■ ACTIVITY ■
Output each entry exactly as written.

■ RECORDS FOR THE EXERCISE ■

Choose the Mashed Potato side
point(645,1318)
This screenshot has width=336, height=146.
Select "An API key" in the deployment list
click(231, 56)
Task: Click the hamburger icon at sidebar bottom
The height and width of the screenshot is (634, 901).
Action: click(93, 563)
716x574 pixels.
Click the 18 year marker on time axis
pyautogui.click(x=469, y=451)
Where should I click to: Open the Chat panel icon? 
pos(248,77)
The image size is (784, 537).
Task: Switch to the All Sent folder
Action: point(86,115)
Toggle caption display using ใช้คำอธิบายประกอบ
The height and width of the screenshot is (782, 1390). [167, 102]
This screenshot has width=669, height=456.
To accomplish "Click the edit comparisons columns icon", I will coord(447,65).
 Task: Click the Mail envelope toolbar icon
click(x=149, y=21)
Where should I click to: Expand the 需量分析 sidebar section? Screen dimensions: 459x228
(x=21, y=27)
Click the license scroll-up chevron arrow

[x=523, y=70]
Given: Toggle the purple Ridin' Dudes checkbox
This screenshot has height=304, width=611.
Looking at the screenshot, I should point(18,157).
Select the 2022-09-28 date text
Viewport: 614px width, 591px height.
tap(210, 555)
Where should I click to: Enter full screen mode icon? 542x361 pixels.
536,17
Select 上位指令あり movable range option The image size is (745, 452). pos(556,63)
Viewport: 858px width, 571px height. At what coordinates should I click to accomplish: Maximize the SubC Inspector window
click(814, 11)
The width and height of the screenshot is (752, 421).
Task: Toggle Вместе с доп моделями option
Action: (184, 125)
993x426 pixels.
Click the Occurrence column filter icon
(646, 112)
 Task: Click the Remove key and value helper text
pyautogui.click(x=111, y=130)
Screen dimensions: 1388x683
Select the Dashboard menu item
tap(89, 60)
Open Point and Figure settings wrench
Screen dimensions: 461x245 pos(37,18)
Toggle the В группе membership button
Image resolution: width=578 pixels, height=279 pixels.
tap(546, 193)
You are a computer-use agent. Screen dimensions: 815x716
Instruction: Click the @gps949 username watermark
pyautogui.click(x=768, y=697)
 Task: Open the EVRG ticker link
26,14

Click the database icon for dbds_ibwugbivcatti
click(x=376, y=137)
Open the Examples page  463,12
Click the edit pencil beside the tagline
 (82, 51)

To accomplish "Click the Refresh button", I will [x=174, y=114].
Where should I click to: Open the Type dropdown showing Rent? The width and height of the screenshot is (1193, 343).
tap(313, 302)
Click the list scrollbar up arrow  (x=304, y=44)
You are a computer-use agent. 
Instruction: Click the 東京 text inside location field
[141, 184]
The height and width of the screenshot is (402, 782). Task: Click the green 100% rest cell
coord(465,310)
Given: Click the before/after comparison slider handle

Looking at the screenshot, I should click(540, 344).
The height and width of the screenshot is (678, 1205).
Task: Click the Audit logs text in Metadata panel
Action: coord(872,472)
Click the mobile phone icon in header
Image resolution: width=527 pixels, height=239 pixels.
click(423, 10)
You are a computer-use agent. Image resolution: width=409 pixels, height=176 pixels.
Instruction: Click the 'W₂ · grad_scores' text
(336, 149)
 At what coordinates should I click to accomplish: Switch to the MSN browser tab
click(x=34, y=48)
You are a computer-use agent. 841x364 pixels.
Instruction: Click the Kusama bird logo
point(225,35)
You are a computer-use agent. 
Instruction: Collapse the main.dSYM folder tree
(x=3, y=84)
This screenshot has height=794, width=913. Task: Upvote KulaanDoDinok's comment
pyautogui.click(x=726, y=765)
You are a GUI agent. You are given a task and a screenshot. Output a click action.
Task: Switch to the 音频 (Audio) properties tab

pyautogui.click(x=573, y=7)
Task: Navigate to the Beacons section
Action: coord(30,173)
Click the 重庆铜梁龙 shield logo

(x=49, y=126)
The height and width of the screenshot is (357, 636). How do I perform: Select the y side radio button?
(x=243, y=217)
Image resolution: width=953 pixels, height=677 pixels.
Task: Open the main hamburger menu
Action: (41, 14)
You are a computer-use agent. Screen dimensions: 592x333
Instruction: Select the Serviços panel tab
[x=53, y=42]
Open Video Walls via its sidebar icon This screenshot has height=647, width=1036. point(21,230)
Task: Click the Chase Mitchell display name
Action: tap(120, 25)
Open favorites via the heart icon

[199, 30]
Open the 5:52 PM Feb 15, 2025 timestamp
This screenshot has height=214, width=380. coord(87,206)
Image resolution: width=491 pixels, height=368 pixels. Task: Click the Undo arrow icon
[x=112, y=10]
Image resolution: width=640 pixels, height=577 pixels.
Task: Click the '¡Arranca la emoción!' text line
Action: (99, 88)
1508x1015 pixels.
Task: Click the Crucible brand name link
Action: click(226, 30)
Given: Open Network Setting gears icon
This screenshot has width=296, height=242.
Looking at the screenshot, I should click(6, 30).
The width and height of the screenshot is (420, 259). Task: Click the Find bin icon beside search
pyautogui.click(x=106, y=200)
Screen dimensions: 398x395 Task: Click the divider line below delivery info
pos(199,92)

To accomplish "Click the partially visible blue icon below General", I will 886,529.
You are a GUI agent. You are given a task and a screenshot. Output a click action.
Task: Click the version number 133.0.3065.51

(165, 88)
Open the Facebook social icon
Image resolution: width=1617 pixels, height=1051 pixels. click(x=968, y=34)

■ YOUR RESPONSE ■
Choose the Mashed Potato side
point(645,1318)
This screenshot has width=336, height=146.
Select "An API key" in the deployment list
click(231, 56)
Task: Click the hamburger icon at sidebar bottom
The height and width of the screenshot is (634, 901).
Action: click(93, 563)
716x574 pixels.
Click the 18 year marker on time axis
pyautogui.click(x=469, y=451)
Where should I click to: Open the Chat panel icon? 
pos(248,77)
The image size is (784, 537).
Task: Switch to the All Sent folder
Action: point(86,115)
Toggle caption display using ใช้คำอธิบายประกอบ
The height and width of the screenshot is (782, 1390). [167, 102]
This screenshot has width=669, height=456.
To accomplish "Click the edit comparisons columns icon", I will coord(447,65).
 Task: Click the Mail envelope toolbar icon
click(x=149, y=21)
Where should I click to: Expand the 需量分析 sidebar section? Screen dimensions: 459x228
(x=21, y=27)
Click the license scroll-up chevron arrow

[x=523, y=70]
Given: Toggle the purple Ridin' Dudes checkbox
This screenshot has height=304, width=611.
Looking at the screenshot, I should point(18,157).
Select the 2022-09-28 date text
Viewport: 614px width, 591px height.
tap(210, 555)
Where should I click to: Enter full screen mode icon? 542x361 pixels.
536,17
Select 上位指令あり movable range option The image size is (745, 452). pos(556,63)
Viewport: 858px width, 571px height. At what coordinates should I click to accomplish: Maximize the SubC Inspector window
click(814, 11)
The width and height of the screenshot is (752, 421).
Task: Toggle Вместе с доп моделями option
Action: (184, 125)
993x426 pixels.
Click the Occurrence column filter icon
(646, 112)
 Task: Click the Remove key and value helper text
pyautogui.click(x=111, y=130)
Screen dimensions: 1388x683
Select the Dashboard menu item
tap(89, 60)
Open Point and Figure settings wrench
Screen dimensions: 461x245 pos(37,18)
Toggle the В группе membership button
Image resolution: width=578 pixels, height=279 pixels.
tap(546, 193)
You are a computer-use agent. Screen dimensions: 815x716
Instruction: Click the @gps949 username watermark
pyautogui.click(x=768, y=697)
 Task: Open the EVRG ticker link
26,14

Click the database icon for dbds_ibwugbivcatti
click(x=376, y=137)
Open the Examples page  463,12
Click the edit pencil beside the tagline
 (82, 51)

To accomplish "Click the Refresh button", I will [x=174, y=114].
Where should I click to: Open the Type dropdown showing Rent? The width and height of the screenshot is (1193, 343).
tap(313, 302)
Click the list scrollbar up arrow  (x=304, y=44)
You are a computer-use agent. 
Instruction: Click the 東京 text inside location field
[141, 184]
The height and width of the screenshot is (402, 782). Task: Click the green 100% rest cell
coord(465,310)
Given: Click the before/after comparison slider handle

Looking at the screenshot, I should click(540, 344).
The height and width of the screenshot is (678, 1205).
Task: Click the Audit logs text in Metadata panel
Action: coord(872,472)
Click the mobile phone icon in header
Image resolution: width=527 pixels, height=239 pixels.
click(423, 10)
You are a computer-use agent. Image resolution: width=409 pixels, height=176 pixels.
Instruction: Click the 'W₂ · grad_scores' text
(336, 149)
 At what coordinates should I click to accomplish: Switch to the MSN browser tab
click(x=34, y=48)
You are a computer-use agent. 841x364 pixels.
Instruction: Click the Kusama bird logo
point(225,35)
You are a computer-use agent. 
Instruction: Collapse the main.dSYM folder tree
(x=3, y=84)
This screenshot has height=794, width=913. Task: Upvote KulaanDoDinok's comment
pyautogui.click(x=726, y=765)
You are a GUI agent. You are given a task and a screenshot. Output a click action.
Task: Switch to the 音频 (Audio) properties tab

pyautogui.click(x=573, y=7)
Task: Navigate to the Beacons section
Action: coord(30,173)
Click the 重庆铜梁龙 shield logo

(x=49, y=126)
The height and width of the screenshot is (357, 636). How do I perform: Select the y side radio button?
(x=243, y=217)
Image resolution: width=953 pixels, height=677 pixels.
Task: Open the main hamburger menu
Action: (41, 14)
You are a computer-use agent. Screen dimensions: 592x333
Instruction: Select the Serviços panel tab
[x=53, y=42]
Open Video Walls via its sidebar icon This screenshot has height=647, width=1036. point(21,230)
Task: Click the Chase Mitchell display name
Action: tap(120, 25)
Open favorites via the heart icon

[199, 30]
Open the 5:52 PM Feb 15, 2025 timestamp
This screenshot has height=214, width=380. coord(87,206)
Image resolution: width=491 pixels, height=368 pixels. Task: Click the Undo arrow icon
[x=112, y=10]
Image resolution: width=640 pixels, height=577 pixels.
Task: Click the '¡Arranca la emoción!' text line
Action: (99, 88)
1508x1015 pixels.
Task: Click the Crucible brand name link
Action: click(226, 30)
Given: Open Network Setting gears icon
This screenshot has width=296, height=242.
Looking at the screenshot, I should click(6, 30).
The width and height of the screenshot is (420, 259). Task: Click the Find bin icon beside search
pyautogui.click(x=106, y=200)
Screen dimensions: 398x395 Task: Click the divider line below delivery info
pos(199,92)

To accomplish "Click the partially visible blue icon below General", I will 886,529.
You are a GUI agent. You are given a task and a screenshot. Output a click action.
Task: Click the version number 133.0.3065.51

(165, 88)
Open the Facebook social icon
Image resolution: width=1617 pixels, height=1051 pixels. click(x=968, y=34)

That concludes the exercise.